Only what runs from the line with "Open the ブックマーク menu in menu bar" to the final line of the records below should be given again, word for word.

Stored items
━━━━━━
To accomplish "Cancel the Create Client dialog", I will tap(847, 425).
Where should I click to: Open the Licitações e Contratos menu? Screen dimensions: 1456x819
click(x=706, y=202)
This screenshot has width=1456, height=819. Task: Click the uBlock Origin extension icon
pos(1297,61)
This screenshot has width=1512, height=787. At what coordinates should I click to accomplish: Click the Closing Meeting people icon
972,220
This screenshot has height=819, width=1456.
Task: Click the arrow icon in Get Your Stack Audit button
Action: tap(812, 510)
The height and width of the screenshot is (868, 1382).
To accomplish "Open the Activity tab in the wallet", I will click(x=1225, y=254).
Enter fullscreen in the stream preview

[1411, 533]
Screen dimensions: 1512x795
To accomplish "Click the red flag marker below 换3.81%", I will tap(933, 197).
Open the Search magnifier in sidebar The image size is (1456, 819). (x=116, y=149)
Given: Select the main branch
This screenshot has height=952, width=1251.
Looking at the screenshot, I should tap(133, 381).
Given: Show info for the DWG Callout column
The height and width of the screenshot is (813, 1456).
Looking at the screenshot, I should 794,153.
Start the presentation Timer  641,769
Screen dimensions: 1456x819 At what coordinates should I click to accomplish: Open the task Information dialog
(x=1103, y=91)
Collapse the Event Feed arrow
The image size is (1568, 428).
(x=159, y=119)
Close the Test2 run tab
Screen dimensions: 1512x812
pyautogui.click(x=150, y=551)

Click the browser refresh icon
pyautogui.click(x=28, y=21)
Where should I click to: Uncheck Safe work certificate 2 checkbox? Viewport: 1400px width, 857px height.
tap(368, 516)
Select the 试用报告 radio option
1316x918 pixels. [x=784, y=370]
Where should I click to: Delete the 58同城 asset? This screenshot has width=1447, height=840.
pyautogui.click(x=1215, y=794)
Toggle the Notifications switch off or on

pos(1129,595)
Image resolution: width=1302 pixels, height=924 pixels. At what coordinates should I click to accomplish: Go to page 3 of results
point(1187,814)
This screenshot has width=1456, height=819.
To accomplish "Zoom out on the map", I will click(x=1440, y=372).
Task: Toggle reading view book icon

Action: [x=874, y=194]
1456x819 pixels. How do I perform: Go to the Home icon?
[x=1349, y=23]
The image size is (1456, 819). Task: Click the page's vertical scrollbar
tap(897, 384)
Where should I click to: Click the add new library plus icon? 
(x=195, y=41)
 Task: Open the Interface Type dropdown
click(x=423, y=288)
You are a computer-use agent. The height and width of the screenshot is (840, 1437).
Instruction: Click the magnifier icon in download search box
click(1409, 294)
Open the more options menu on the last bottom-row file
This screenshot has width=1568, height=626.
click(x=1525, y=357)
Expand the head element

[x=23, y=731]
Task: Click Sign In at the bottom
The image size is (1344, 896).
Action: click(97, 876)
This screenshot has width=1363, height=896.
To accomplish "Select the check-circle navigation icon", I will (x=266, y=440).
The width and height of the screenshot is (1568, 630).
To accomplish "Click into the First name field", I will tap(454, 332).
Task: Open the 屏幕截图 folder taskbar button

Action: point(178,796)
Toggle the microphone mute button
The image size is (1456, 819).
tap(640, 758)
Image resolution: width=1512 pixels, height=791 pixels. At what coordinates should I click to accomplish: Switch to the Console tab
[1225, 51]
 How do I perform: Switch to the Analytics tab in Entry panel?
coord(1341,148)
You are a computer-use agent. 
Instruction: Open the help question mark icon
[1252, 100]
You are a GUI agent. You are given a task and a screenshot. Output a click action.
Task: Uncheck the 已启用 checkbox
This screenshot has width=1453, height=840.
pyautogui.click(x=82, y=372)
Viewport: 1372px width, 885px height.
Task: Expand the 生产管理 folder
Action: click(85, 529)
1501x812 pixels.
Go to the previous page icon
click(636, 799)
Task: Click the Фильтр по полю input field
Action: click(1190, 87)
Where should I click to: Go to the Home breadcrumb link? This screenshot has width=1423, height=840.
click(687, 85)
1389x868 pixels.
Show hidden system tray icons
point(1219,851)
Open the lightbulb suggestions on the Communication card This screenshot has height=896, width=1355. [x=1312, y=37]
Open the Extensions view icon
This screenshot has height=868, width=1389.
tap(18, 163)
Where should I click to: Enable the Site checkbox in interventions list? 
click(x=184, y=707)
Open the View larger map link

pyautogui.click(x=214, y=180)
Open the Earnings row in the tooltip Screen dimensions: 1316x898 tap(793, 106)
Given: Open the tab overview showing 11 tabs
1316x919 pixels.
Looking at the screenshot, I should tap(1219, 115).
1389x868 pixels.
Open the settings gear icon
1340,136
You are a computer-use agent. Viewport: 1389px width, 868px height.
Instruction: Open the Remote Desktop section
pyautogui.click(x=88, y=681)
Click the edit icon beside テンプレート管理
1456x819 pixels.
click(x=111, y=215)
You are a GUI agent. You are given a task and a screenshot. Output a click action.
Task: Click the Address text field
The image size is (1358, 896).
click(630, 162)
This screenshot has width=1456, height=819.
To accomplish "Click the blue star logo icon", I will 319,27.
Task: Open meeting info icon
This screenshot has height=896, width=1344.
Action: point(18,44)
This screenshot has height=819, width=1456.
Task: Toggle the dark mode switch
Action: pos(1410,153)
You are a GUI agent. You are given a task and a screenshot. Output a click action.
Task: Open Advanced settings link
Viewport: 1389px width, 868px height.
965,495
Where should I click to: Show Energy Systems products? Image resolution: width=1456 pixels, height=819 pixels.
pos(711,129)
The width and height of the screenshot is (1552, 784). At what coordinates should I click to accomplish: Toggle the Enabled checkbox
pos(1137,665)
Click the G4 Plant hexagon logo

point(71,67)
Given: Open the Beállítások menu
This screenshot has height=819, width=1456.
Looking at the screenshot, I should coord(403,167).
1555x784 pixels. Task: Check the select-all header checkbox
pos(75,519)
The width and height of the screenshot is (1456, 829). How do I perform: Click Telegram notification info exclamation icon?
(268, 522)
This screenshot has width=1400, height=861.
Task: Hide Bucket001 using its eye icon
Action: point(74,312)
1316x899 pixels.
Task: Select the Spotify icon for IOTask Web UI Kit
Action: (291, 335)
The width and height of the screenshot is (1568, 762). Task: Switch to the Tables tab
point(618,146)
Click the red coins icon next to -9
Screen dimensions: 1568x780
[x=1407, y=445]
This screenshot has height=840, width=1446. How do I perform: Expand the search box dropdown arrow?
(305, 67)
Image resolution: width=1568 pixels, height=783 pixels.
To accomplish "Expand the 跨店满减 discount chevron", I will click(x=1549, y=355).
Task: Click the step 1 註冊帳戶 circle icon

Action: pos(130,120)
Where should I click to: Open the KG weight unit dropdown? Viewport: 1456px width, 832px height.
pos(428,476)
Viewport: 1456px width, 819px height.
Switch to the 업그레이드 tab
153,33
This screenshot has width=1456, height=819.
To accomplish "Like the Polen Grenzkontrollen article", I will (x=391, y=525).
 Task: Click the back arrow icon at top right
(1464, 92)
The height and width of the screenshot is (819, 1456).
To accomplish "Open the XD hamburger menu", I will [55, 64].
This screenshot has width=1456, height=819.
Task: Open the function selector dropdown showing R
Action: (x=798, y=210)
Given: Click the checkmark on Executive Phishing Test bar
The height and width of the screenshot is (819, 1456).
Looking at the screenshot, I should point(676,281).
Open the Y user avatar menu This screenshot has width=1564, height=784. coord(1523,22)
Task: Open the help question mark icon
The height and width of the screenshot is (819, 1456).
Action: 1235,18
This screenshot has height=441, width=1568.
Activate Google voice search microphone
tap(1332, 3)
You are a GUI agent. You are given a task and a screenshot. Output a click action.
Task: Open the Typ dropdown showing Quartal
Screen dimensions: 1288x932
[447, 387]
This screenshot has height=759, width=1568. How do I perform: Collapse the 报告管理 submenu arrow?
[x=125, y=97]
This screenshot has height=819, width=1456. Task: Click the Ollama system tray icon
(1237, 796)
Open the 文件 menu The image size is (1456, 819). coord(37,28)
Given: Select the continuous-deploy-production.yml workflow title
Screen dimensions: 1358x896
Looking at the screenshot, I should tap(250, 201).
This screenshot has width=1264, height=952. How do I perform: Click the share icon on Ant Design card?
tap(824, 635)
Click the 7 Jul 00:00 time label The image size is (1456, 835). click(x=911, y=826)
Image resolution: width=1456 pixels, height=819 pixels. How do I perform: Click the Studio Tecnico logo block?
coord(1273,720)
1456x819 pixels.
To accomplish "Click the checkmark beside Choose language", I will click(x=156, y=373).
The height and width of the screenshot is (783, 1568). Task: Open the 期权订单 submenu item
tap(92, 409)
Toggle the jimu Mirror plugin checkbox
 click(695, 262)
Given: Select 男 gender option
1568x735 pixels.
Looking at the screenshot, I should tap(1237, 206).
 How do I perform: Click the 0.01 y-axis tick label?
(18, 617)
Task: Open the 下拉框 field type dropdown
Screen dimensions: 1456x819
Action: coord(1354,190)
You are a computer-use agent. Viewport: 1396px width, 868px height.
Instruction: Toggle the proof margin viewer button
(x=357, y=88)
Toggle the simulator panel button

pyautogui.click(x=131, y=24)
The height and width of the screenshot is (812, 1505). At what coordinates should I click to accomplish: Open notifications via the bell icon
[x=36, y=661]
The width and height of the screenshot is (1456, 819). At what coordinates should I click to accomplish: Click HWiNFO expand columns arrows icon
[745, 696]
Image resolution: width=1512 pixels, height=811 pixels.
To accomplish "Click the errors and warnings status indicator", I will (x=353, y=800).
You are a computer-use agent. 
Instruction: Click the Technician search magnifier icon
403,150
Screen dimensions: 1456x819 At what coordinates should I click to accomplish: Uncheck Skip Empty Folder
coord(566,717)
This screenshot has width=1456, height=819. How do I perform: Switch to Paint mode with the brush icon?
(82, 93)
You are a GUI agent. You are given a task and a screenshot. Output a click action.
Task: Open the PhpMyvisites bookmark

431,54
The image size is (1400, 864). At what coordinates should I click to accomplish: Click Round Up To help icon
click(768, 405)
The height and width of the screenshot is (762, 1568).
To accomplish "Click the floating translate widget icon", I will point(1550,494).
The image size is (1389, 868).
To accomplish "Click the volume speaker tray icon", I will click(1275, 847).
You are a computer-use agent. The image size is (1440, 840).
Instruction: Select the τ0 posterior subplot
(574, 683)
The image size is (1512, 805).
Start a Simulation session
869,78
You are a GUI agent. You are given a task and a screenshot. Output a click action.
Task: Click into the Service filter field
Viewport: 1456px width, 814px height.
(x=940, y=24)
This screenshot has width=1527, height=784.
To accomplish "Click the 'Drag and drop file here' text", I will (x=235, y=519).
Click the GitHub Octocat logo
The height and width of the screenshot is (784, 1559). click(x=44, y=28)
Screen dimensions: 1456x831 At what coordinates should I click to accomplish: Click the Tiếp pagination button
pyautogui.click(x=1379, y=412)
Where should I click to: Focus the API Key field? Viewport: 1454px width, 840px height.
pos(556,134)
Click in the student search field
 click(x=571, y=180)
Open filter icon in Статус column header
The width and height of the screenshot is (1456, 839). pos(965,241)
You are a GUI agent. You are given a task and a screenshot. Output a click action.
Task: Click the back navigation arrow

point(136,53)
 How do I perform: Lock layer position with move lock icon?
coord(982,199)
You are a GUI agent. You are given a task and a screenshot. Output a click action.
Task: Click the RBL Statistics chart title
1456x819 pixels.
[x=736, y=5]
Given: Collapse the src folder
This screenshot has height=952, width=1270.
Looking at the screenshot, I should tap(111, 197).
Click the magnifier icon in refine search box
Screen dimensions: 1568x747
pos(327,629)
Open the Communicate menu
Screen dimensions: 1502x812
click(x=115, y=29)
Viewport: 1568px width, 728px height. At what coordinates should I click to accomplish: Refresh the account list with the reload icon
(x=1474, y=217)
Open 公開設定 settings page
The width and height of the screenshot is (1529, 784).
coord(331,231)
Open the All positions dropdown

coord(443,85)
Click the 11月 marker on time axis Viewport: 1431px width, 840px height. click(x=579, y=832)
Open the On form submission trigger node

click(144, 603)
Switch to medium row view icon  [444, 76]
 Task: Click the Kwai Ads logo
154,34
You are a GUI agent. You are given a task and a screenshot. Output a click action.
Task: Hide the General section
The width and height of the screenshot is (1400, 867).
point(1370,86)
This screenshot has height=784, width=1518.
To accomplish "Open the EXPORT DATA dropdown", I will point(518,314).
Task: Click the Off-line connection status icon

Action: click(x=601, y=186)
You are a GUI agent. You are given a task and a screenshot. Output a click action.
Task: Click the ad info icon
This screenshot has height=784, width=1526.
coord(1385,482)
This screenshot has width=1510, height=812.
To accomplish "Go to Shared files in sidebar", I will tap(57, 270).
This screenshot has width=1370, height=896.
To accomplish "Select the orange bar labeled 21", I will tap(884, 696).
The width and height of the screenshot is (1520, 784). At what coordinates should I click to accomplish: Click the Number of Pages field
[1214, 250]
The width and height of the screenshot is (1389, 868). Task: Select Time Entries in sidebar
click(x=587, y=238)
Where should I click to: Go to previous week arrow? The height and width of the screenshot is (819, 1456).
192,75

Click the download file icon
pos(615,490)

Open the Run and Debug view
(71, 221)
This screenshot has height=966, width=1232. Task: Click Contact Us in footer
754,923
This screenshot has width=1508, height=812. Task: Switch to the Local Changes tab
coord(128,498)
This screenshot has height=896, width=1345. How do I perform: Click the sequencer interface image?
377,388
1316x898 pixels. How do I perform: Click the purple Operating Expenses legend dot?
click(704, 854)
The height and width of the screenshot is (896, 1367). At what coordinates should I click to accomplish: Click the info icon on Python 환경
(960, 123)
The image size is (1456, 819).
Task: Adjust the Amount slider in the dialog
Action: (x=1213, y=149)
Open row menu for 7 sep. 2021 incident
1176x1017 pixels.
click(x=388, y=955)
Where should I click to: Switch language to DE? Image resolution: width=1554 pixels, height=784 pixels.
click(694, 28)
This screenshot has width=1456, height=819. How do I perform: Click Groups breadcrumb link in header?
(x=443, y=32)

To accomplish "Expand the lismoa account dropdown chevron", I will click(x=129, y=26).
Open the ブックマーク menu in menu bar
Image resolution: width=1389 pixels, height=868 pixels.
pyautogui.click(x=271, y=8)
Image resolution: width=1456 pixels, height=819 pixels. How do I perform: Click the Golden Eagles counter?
━━━━━━
> [Written answer]:
Open the ブックマーク menu in menu bar
Image resolution: width=1389 pixels, height=868 pixels.
pyautogui.click(x=271, y=8)
Image resolution: width=1456 pixels, height=819 pixels. How do I perform: Click the Golden Eagles counter?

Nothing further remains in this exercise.